» **What this task involves**
Return every line of the entries below that contains the string "coordinates", treating uppercase and lowercase letters as different.

Entries taken from a collection:

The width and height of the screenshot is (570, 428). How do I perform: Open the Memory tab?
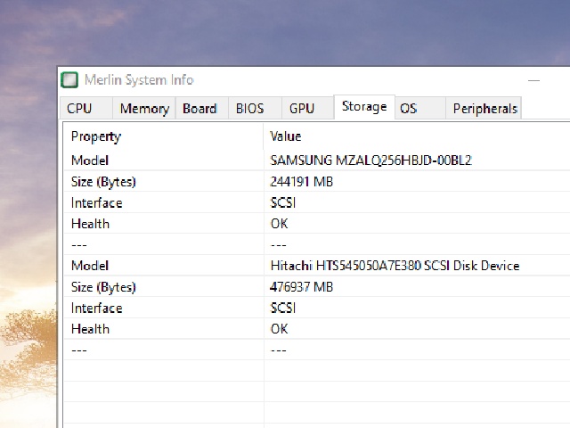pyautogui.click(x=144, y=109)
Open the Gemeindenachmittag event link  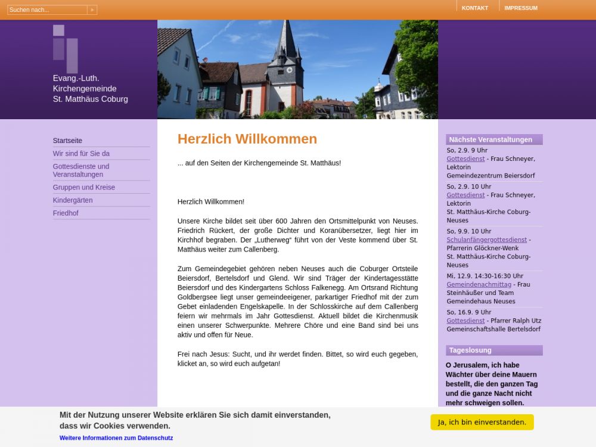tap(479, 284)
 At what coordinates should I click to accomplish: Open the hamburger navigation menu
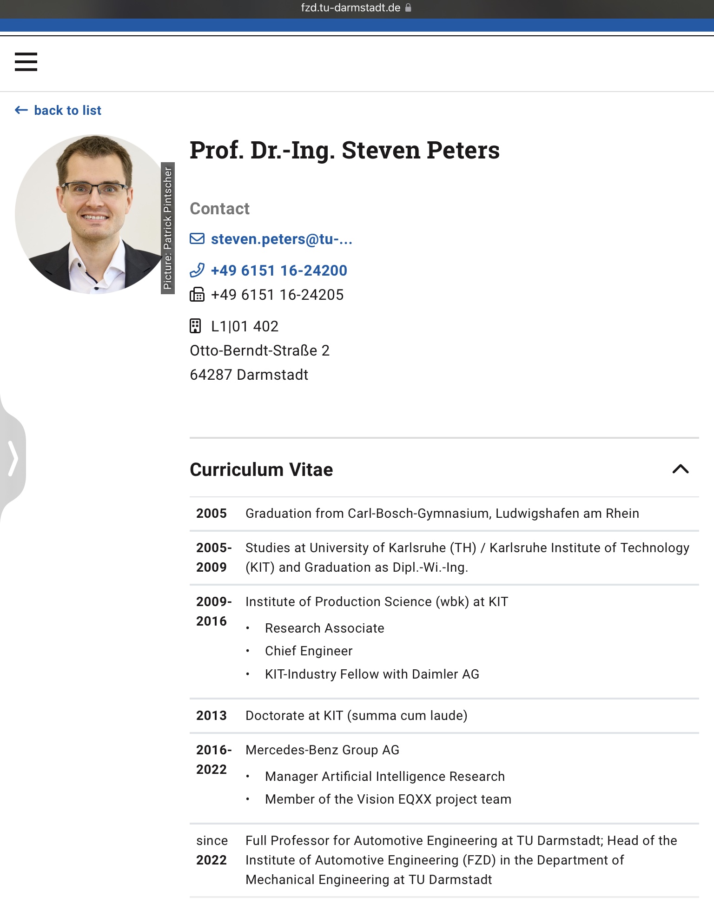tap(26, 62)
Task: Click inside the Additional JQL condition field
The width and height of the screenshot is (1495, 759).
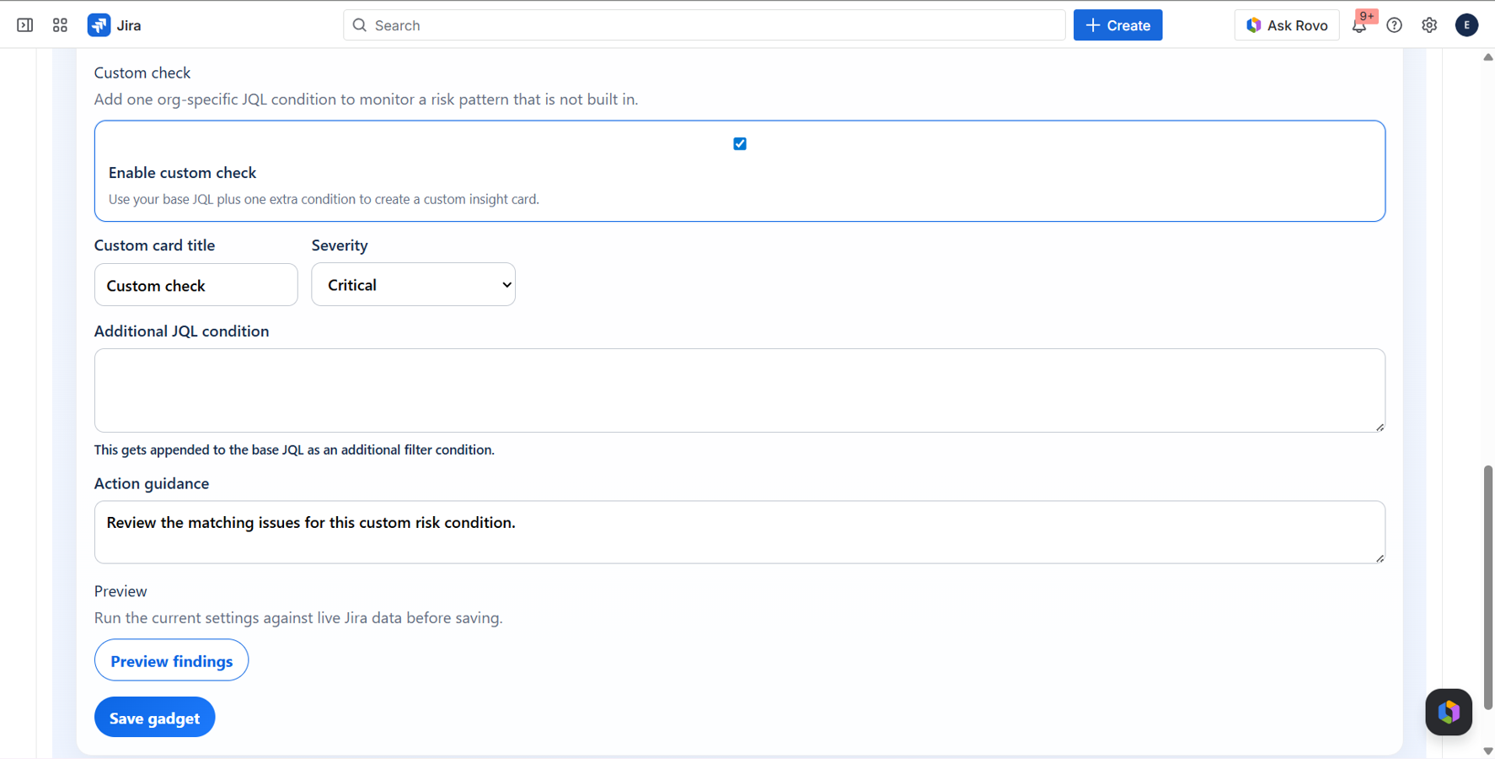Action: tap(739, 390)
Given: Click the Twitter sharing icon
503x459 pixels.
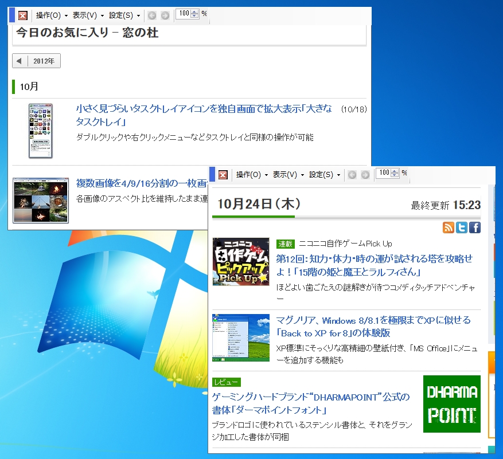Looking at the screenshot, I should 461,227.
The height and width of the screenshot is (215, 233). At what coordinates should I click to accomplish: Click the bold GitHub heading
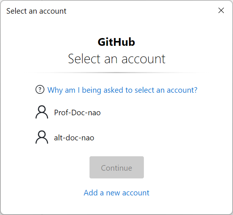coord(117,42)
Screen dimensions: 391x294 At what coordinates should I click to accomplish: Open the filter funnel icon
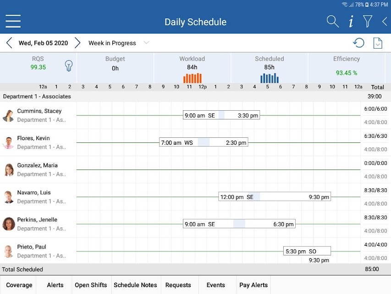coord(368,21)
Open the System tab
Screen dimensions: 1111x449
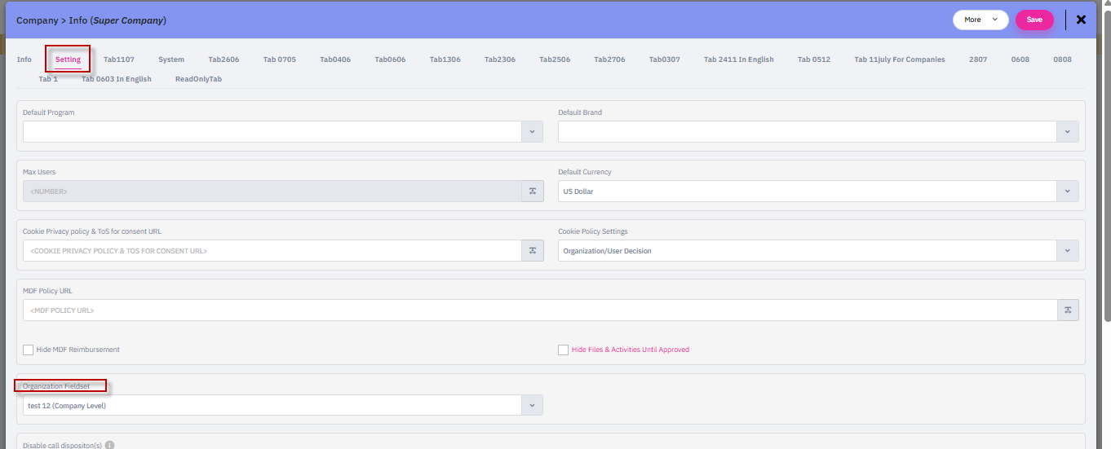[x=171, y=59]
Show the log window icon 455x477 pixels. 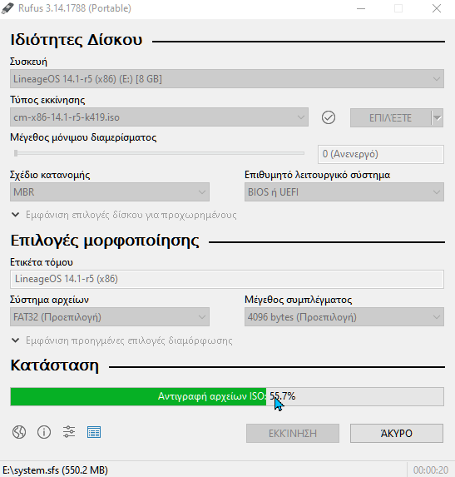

» **Solved exercise**
 At what coordinates should I click to accomplish: Open the hamburger navigation menu
The height and width of the screenshot is (215, 233). At what coordinates should I click to accomplish: Click the bold GitHub heading
Screen dimensions: 391x294 At what coordinates should I click to accomplish: Open the filter funnel icon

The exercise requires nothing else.